Anadolu coğrafyasının düğüm noktasında bulunması ve bir İpekyolu kavşağı olmasının Erzurum'u her dönem çevre kültürlerle ilişki kuran önemli merkez yaptığnı söyleyen Özkan, şu değerlendirmede bulundu:
"Erzurum'un bir Türk-İslam kültürü öncesi yerleşimi, bir de 1071 sonrası Türk-İslam fetihleriyle değişen kimliği söz konusudur. Son zamanlarda bölgede özellikle Erzurum çevresinde yapılan araştırmalarda yine çok ilginç bir kültürel değer olarak koç ve koyun tarzında yapılmış olan mezar taşları sık sık bulunmaya başlandı. Son günlerde Narman ve çevresindeki mezarlıklarda bulunan koç ve koyun şeklindeki mezar taşları hem Türk sanatı hem de Türk sanatı öncesi Hristiyan kültürü açısından ilginç bir etkileşimi ortaya koyuyor. Aslında koç ve koyunlar bizim Orta Asya'dan Anadolu'ya taşıdığımız bir mezar kültürümüzün parçalarıdır."
- "Mezar taşları, Hristiyan Türkler tarafından yapıldı"
Özkan, bu nedenle Erzurum, Erzincan, Tunceli, Iğdır ve Kars çevresinde çok sık şekilde koç, koyun ve at şeklinde yapılmış mezar taşlarının görüldüğünü ifade ederek, bu yapıların Türk mezar kültürünün çok önemli belgeleri olduğunu ifade etti.
Bu mezar kalıntılarının Anadolu'daki Türk izlerinin de mühürleri ve damgaları olduğunu kaydeden Özkan, şunlara aktardı:
"Erzurum çevresinde bulunan koç ve koyun heykellerinin kuyruk kısımlarında haç motiflerinin bulunması, bunların bu bölgedeki Hristiyan Türkler tarafından yapılmış mezar taşları olarakta kayıtlara geçmesine vesile olmuştur. Aidiyetlik olarak bunları da Orta Asya'ya götürüp, buradan gelen kültürlerin Anadolu'ya taşıdıkları Türk sanatının etkileri olarak değerlendiriyoruz. Bölgedeki kalıntılarda Kıpçaklar, Hazarlar ile Bizans arasındaki münasebetler sonucu Hristiyan kültürü ve Türk sanatı arasındaki etkileşimler ortaya çıkıyor.

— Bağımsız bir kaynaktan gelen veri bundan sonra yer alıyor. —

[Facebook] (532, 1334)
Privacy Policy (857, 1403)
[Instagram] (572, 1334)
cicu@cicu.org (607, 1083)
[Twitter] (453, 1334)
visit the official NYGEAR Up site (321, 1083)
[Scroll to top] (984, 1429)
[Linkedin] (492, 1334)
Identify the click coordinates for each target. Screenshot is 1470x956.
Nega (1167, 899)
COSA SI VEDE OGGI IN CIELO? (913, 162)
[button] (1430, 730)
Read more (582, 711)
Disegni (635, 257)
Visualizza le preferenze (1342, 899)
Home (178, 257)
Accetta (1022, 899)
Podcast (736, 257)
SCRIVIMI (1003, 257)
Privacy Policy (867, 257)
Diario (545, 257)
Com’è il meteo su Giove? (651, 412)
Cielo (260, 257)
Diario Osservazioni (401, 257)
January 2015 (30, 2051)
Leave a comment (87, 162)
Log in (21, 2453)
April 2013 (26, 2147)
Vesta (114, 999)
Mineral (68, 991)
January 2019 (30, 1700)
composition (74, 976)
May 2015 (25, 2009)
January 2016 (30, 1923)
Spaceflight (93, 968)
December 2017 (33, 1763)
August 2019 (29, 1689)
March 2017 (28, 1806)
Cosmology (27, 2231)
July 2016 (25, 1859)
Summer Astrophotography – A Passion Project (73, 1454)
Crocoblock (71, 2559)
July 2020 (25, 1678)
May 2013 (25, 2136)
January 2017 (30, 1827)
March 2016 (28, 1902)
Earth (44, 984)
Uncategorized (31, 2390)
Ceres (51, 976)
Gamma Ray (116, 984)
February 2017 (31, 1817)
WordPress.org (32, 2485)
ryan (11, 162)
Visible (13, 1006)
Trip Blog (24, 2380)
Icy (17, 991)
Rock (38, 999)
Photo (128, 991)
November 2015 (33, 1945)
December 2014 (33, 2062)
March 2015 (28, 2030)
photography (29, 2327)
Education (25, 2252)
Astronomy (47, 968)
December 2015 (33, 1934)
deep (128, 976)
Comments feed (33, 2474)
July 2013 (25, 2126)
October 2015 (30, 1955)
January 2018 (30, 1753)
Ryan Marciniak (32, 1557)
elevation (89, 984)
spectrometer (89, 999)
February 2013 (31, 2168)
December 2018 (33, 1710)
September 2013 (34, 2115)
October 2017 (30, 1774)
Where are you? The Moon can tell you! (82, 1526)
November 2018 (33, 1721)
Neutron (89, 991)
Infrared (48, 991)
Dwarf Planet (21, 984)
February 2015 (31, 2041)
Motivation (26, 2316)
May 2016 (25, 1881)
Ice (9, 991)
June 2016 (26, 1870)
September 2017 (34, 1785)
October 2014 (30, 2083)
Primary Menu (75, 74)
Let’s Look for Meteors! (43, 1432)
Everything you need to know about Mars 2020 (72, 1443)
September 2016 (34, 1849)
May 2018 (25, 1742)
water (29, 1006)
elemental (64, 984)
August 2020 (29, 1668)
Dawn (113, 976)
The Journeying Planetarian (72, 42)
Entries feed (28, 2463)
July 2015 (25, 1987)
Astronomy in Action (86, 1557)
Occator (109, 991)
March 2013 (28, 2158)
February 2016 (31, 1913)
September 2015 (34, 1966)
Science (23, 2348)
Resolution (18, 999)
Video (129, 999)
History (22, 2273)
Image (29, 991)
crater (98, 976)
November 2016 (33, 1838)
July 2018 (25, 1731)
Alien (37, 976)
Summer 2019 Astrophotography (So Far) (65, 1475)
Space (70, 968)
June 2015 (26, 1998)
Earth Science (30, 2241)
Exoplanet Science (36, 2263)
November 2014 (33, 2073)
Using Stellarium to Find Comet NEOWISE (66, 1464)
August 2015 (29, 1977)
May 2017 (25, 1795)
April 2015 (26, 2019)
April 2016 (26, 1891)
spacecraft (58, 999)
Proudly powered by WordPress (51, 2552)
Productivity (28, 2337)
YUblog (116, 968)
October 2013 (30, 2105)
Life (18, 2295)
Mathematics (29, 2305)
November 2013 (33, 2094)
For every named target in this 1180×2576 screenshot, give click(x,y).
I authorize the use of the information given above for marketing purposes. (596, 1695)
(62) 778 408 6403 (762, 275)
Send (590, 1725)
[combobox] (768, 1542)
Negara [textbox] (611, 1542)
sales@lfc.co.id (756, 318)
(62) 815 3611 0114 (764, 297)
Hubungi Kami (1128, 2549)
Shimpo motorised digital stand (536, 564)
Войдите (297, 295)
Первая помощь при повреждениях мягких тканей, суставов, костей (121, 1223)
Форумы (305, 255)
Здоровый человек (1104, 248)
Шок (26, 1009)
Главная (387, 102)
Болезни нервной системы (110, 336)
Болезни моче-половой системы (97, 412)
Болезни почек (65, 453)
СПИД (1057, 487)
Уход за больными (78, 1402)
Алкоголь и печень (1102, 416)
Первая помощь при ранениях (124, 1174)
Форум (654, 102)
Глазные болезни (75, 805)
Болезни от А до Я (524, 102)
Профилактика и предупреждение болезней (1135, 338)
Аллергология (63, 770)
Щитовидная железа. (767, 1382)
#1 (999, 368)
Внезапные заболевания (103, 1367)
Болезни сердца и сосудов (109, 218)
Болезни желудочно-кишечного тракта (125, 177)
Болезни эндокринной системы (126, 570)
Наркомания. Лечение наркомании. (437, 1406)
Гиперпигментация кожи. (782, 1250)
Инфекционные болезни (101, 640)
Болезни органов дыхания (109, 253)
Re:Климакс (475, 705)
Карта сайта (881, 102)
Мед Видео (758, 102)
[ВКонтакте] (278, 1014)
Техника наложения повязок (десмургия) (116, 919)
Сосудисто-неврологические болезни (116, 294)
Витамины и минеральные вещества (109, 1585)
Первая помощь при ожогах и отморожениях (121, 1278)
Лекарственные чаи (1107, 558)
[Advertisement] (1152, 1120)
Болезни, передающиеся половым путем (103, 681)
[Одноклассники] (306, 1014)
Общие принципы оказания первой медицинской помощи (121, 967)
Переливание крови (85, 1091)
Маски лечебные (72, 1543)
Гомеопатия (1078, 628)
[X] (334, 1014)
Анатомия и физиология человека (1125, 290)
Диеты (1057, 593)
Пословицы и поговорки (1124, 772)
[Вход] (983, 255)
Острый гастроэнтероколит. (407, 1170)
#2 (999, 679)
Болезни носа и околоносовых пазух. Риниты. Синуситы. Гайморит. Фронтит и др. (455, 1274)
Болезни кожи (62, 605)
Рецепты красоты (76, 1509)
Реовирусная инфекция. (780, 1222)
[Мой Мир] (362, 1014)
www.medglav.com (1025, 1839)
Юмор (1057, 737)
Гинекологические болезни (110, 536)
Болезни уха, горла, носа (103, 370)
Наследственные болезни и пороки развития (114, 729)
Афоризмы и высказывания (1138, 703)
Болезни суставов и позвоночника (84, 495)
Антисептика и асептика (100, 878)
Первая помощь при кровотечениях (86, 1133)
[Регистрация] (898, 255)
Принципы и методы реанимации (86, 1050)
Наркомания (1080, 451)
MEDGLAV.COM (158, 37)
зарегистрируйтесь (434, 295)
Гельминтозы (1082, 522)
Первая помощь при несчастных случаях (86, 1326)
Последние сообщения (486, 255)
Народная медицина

Biz her ne kadar Türk sanatı çizgisini Orta Asya'dan Anadolu'ya taşırken İslamiyeti kabul ettikten sonraki kültürü, eserleri üzerinden sürdürsek de Hıristiyanlığı kabul eden Türkler de var."
Özkan, bölgede müzelik değerlere sahip kalıntıların koruma altına alınarak, Anadolu'nun kültürel zenginliğinin gelen kişilere tanıtılmasının ciddi hizmet olacağını sözlerine ekledi.